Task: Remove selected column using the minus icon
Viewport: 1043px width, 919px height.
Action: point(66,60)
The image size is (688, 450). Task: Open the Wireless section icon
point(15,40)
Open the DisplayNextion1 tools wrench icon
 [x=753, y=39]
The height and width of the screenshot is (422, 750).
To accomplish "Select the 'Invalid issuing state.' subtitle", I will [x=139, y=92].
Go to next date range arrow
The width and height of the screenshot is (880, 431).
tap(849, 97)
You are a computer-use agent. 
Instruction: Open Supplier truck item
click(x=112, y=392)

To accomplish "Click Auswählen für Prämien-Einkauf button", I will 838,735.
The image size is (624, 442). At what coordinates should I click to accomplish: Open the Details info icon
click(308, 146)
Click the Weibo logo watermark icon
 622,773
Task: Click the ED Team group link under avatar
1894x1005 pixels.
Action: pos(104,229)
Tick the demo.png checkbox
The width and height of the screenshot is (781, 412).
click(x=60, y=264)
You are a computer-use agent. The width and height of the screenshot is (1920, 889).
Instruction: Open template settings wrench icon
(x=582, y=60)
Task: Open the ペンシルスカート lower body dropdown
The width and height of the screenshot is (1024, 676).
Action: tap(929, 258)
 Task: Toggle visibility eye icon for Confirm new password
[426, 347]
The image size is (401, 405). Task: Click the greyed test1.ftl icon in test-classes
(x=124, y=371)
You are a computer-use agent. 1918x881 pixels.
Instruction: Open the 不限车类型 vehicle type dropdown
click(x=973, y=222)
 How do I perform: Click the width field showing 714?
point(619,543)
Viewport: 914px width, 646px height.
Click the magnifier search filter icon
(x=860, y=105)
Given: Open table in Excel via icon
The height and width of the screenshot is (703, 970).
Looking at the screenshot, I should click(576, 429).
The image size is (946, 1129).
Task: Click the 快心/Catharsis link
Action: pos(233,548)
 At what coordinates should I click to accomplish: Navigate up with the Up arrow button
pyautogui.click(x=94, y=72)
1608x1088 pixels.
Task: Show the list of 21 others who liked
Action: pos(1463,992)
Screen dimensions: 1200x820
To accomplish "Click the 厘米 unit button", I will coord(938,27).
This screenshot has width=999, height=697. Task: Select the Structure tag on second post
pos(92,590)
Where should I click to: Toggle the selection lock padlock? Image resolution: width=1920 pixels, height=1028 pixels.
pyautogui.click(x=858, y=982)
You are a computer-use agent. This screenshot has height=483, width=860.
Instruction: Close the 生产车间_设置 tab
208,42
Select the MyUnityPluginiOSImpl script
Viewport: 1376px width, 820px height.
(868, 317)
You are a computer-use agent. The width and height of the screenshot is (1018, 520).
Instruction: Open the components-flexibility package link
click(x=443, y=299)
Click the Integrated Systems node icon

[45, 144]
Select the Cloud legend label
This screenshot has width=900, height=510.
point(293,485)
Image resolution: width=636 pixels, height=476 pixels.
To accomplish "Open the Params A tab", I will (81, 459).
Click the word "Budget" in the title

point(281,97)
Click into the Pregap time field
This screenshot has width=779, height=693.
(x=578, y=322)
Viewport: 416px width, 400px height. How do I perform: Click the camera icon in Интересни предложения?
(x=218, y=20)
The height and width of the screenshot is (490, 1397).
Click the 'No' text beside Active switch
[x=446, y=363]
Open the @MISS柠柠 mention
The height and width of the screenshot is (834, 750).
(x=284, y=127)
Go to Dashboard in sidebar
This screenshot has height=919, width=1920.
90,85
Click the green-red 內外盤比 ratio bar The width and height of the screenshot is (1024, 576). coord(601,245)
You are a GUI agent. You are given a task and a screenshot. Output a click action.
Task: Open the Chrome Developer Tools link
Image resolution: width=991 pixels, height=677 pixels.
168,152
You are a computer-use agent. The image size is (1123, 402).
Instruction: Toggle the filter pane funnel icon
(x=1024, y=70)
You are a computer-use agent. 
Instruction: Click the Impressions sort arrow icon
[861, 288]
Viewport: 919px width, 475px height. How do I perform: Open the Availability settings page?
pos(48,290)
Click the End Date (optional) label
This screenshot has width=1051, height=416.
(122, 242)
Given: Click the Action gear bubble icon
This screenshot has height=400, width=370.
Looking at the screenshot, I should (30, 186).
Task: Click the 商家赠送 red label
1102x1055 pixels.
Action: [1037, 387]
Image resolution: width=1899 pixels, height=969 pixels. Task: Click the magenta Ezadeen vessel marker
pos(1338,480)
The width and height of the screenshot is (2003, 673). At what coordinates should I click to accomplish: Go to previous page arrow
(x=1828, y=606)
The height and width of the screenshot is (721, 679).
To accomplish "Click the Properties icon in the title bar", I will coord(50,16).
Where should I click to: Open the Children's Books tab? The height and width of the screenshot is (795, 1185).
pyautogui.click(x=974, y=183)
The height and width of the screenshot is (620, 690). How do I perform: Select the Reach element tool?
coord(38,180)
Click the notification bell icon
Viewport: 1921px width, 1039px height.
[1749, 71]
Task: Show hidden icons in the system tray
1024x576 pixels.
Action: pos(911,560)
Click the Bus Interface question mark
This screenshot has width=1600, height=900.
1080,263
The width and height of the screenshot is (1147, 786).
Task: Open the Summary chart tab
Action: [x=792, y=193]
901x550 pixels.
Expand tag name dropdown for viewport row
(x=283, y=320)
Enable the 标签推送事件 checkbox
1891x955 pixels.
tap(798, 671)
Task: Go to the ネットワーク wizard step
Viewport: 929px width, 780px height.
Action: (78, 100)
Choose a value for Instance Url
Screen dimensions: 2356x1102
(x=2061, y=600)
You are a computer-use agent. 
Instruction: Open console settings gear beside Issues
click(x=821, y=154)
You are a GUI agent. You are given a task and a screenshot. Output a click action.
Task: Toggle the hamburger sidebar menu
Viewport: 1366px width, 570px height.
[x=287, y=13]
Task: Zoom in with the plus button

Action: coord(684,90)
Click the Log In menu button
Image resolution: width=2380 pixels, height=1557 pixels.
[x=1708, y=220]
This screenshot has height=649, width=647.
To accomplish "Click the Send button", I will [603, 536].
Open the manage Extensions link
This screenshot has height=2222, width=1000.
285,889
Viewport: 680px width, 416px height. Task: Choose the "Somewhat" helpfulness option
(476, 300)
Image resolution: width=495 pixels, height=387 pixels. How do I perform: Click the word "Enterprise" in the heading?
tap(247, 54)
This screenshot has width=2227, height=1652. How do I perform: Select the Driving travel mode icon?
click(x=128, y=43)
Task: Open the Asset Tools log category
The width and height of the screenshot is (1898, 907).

(HOW TO COMPLETE THIS TASK): Repeat each entry exactly, so that nothing in the listing is lost.

(THE COMPLETED TASK):
Task: Remove selected column using the minus icon
Viewport: 1043px width, 919px height.
Action: point(66,60)
The image size is (688, 450). Task: Open the Wireless section icon
point(15,40)
Open the DisplayNextion1 tools wrench icon
 [x=753, y=39]
The height and width of the screenshot is (422, 750).
To accomplish "Select the 'Invalid issuing state.' subtitle", I will [x=139, y=92].
Go to next date range arrow
The width and height of the screenshot is (880, 431).
tap(849, 97)
You are a computer-use agent. 
Instruction: Open Supplier truck item
click(x=112, y=392)

To accomplish "Click Auswählen für Prämien-Einkauf button", I will 838,735.
The image size is (624, 442). At what coordinates should I click to accomplish: Open the Details info icon
click(308, 146)
Click the Weibo logo watermark icon
 622,773
Task: Click the ED Team group link under avatar
1894x1005 pixels.
Action: pos(104,229)
Tick the demo.png checkbox
The width and height of the screenshot is (781, 412).
click(x=60, y=264)
You are a computer-use agent. The width and height of the screenshot is (1920, 889).
Instruction: Open template settings wrench icon
(x=582, y=60)
Task: Open the ペンシルスカート lower body dropdown
The width and height of the screenshot is (1024, 676).
Action: tap(929, 258)
 Task: Toggle visibility eye icon for Confirm new password
[426, 347]
The image size is (401, 405). Task: Click the greyed test1.ftl icon in test-classes
(x=124, y=371)
You are a computer-use agent. 1918x881 pixels.
Instruction: Open the 不限车类型 vehicle type dropdown
click(x=973, y=222)
 How do I perform: Click the width field showing 714?
point(619,543)
Viewport: 914px width, 646px height.
Click the magnifier search filter icon
(x=860, y=105)
Given: Open table in Excel via icon
The height and width of the screenshot is (703, 970).
Looking at the screenshot, I should click(576, 429).
The image size is (946, 1129).
Task: Click the 快心/Catharsis link
Action: pos(233,548)
 At what coordinates should I click to accomplish: Navigate up with the Up arrow button
pyautogui.click(x=94, y=72)
1608x1088 pixels.
Task: Show the list of 21 others who liked
Action: pos(1463,992)
Screen dimensions: 1200x820
To accomplish "Click the 厘米 unit button", I will coord(938,27).
This screenshot has width=999, height=697. Task: Select the Structure tag on second post
pos(92,590)
Where should I click to: Toggle the selection lock padlock? Image resolution: width=1920 pixels, height=1028 pixels.
pyautogui.click(x=858, y=982)
You are a computer-use agent. This screenshot has height=483, width=860.
Instruction: Close the 生产车间_设置 tab
208,42
Select the MyUnityPluginiOSImpl script
Viewport: 1376px width, 820px height.
(868, 317)
You are a computer-use agent. The width and height of the screenshot is (1018, 520).
Instruction: Open the components-flexibility package link
click(x=443, y=299)
Click the Integrated Systems node icon

[45, 144]
Select the Cloud legend label
This screenshot has width=900, height=510.
point(293,485)
Image resolution: width=636 pixels, height=476 pixels.
To accomplish "Open the Params A tab", I will (81, 459).
Click the word "Budget" in the title

point(281,97)
Click into the Pregap time field
This screenshot has width=779, height=693.
(x=578, y=322)
Viewport: 416px width, 400px height. How do I perform: Click the camera icon in Интересни предложения?
(x=218, y=20)
The height and width of the screenshot is (490, 1397).
Click the 'No' text beside Active switch
[x=446, y=363]
Open the @MISS柠柠 mention
The height and width of the screenshot is (834, 750).
(x=284, y=127)
Go to Dashboard in sidebar
This screenshot has height=919, width=1920.
90,85
Click the green-red 內外盤比 ratio bar The width and height of the screenshot is (1024, 576). coord(601,245)
You are a GUI agent. You are given a task and a screenshot. Output a click action.
Task: Open the Chrome Developer Tools link
Image resolution: width=991 pixels, height=677 pixels.
168,152
You are a computer-use agent. The image size is (1123, 402).
Instruction: Toggle the filter pane funnel icon
(x=1024, y=70)
You are a computer-use agent. 
Instruction: Click the Impressions sort arrow icon
[861, 288]
Viewport: 919px width, 475px height. How do I perform: Open the Availability settings page?
pos(48,290)
Click the End Date (optional) label
This screenshot has width=1051, height=416.
(122, 242)
Given: Click the Action gear bubble icon
This screenshot has height=400, width=370.
Looking at the screenshot, I should (30, 186).
Task: Click the 商家赠送 red label
1102x1055 pixels.
Action: [1037, 387]
Image resolution: width=1899 pixels, height=969 pixels. Task: Click the magenta Ezadeen vessel marker
pos(1338,480)
The width and height of the screenshot is (2003, 673). At what coordinates should I click to accomplish: Go to previous page arrow
(x=1828, y=606)
The height and width of the screenshot is (721, 679).
To accomplish "Click the Properties icon in the title bar", I will coord(50,16).
Where should I click to: Open the Children's Books tab? The height and width of the screenshot is (795, 1185).
pyautogui.click(x=974, y=183)
The height and width of the screenshot is (620, 690). How do I perform: Select the Reach element tool?
coord(38,180)
Click the notification bell icon
Viewport: 1921px width, 1039px height.
[1749, 71]
Task: Show hidden icons in the system tray
1024x576 pixels.
Action: pos(911,560)
Click the Bus Interface question mark
This screenshot has width=1600, height=900.
1080,263
The width and height of the screenshot is (1147, 786).
Task: Open the Summary chart tab
Action: [x=792, y=193]
901x550 pixels.
Expand tag name dropdown for viewport row
(x=283, y=320)
Enable the 标签推送事件 checkbox
1891x955 pixels.
tap(798, 671)
Task: Go to the ネットワーク wizard step
Viewport: 929px width, 780px height.
Action: (78, 100)
Choose a value for Instance Url
Screen dimensions: 2356x1102
(x=2061, y=600)
You are a computer-use agent. 
Instruction: Open console settings gear beside Issues
click(x=821, y=154)
You are a GUI agent. You are given a task and a screenshot. Output a click action.
Task: Toggle the hamburger sidebar menu
Viewport: 1366px width, 570px height.
[x=287, y=13]
Task: Zoom in with the plus button

Action: coord(684,90)
Click the Log In menu button
Image resolution: width=2380 pixels, height=1557 pixels.
[x=1708, y=220]
This screenshot has height=649, width=647.
To accomplish "Click the Send button", I will [603, 536].
Open the manage Extensions link
This screenshot has height=2222, width=1000.
285,889
Viewport: 680px width, 416px height. Task: Choose the "Somewhat" helpfulness option
(476, 300)
Image resolution: width=495 pixels, height=387 pixels. How do I perform: Click the word "Enterprise" in the heading?
tap(247, 54)
This screenshot has width=2227, height=1652. How do I perform: Select the Driving travel mode icon?
click(x=128, y=43)
Task: Open the Asset Tools log category
The width and height of the screenshot is (1898, 907).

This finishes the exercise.